Subject: | |
From: | |
Reply To: | |
Date: | Thu, 29 Apr 1999 11:55:50 -0700 |
Content-Type: | text/plain |
Parts/Attachments: |
|
|
Scott writes:
> Bottom line, :ABORTPROCESS will not abort any process that is critical.
> Period.
Ergo, :ABORTPROCESS will not abort any process which :ABORTJOB could not
abort. It's just a more fine-grained :ABORTJOB, not a magical "process-
be-gone" command.
In my opinion this is a step backwards in that it destabilizes the 3000
platform by allowing operations staff to take potshots at arbitrary
processes in a carefully designed and constructed process tree. The
developers of the system probably never tested what happens if arbitrary
processes get killed at arbitrary points in their execution, thus
increasing the chances of data corruption and other problems resulting
from use of this new command.
Further, the only mechanism available to a developer to protect herself
from :ABORTPROC is to set the process "critical" for its entire execution.

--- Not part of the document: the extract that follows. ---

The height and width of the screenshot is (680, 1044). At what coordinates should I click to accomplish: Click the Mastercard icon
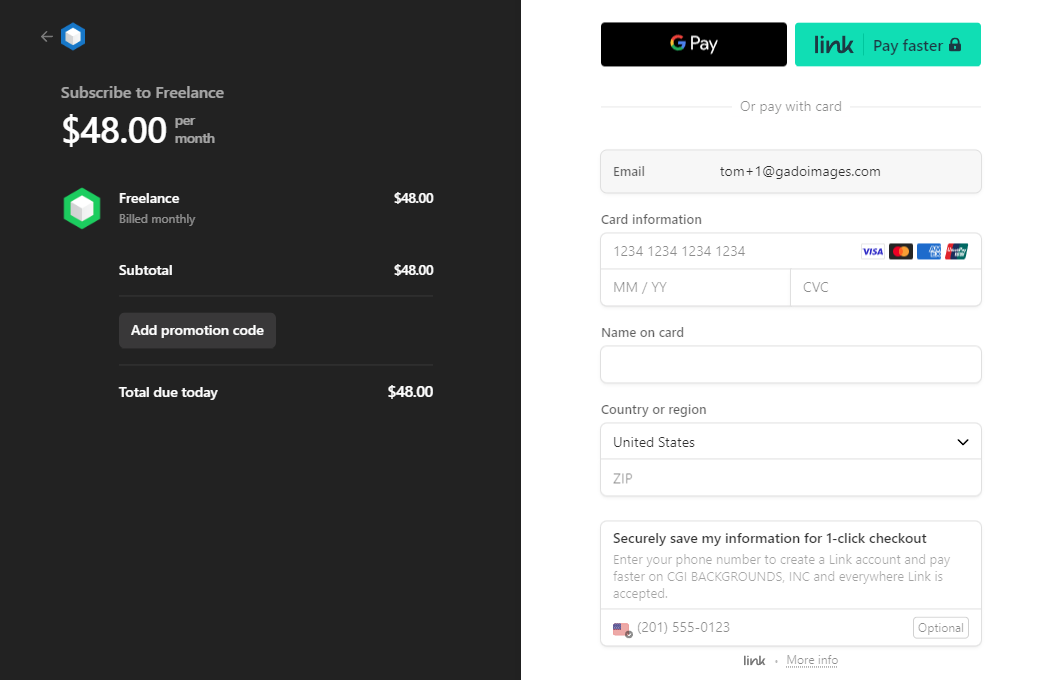901,251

This means of course that the process will not be abortable *at all* now,
and any error in the program will result in the entire system crashing
with a SA1458 (Process Aborting While Critical). Hardly an improvement.
Users are asking for a product that "Kills bugs dead permanently right
now", but, as has been pointed out, this is not practical.

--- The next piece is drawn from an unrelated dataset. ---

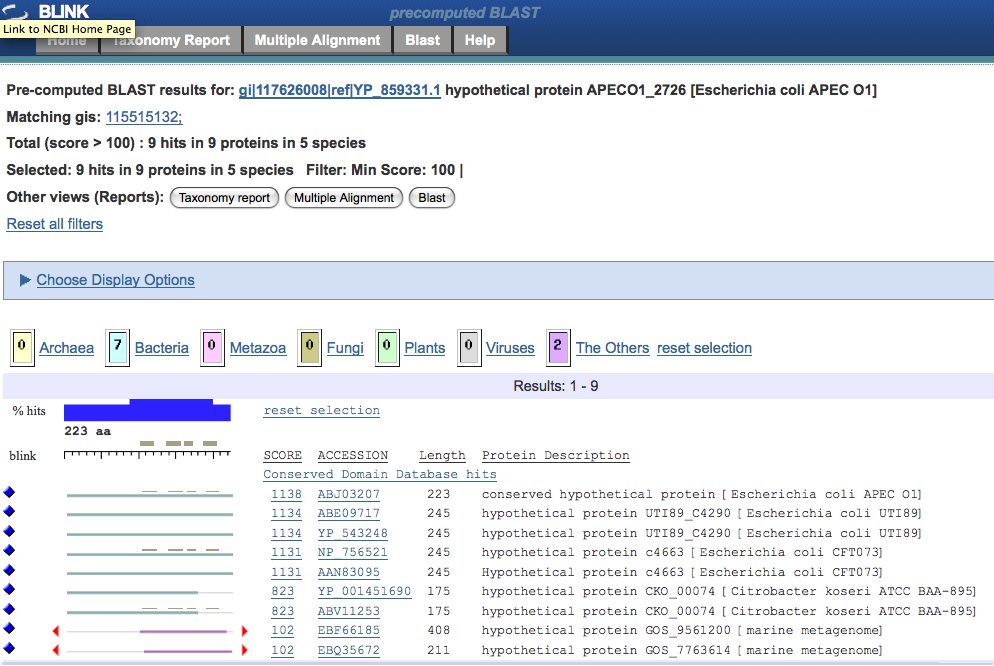
Task: Click blue diamond icon beside EBF66185 row
Action: 10,630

The problem is not the inability to 'kill' certain processes. In fact
there are two problems:
1) Processes get stuck in states where they cannot be aborted.

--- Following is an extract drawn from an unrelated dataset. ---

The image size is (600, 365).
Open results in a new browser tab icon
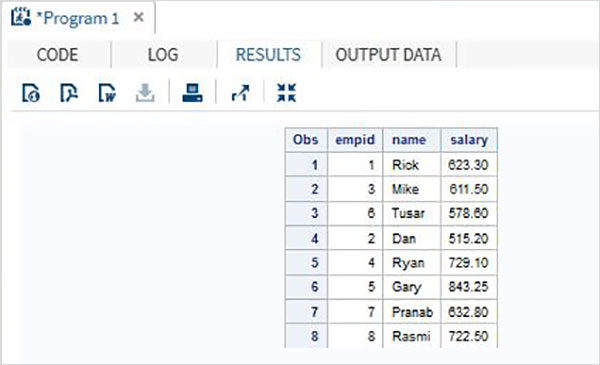240,93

This is not a deficiency in the :ABORT[JOB|PROC|whatever] commands.
It is a result of a complex system which is either buggy or not
designed to avoid these situations. If you don't want non-abortable
stuck processes, ask HP and the other software developers to ensure
that this doesn't happen. Of course if you want more money spent on
this, you'll have to expect something else to suffer.
2) Users can't tell *why* something is stuck and why they can't abort it.
There seems to be a standard human response of "if you can't understand
it, try to make it go away". Several people today have asked for more
information as to why processes are stuck. I suggest (actually I
suggested to HP several days ago) that if there was a TELESUP type
utility that people could run which would explain to them why a
process was not currently abortable, that this would practically
eliminate the need for a "super" :ABORTPROC command. Either users
would accept the stuck nature of the process once they understand
exactly why it is stuck, or they would complain to HP (or whomever)
about the stuck process and ask for the associated "bug" to be fixed.
The utility would give enough information for the user to feel
confident that they understand exactly what the process is doing and
why it is stuck (this means a textual explanation, not just a bunch
of stack traces) and also the technical information that a developer
would need to investigate and fix why the condition occurred in the
first place.
G.
|
|
|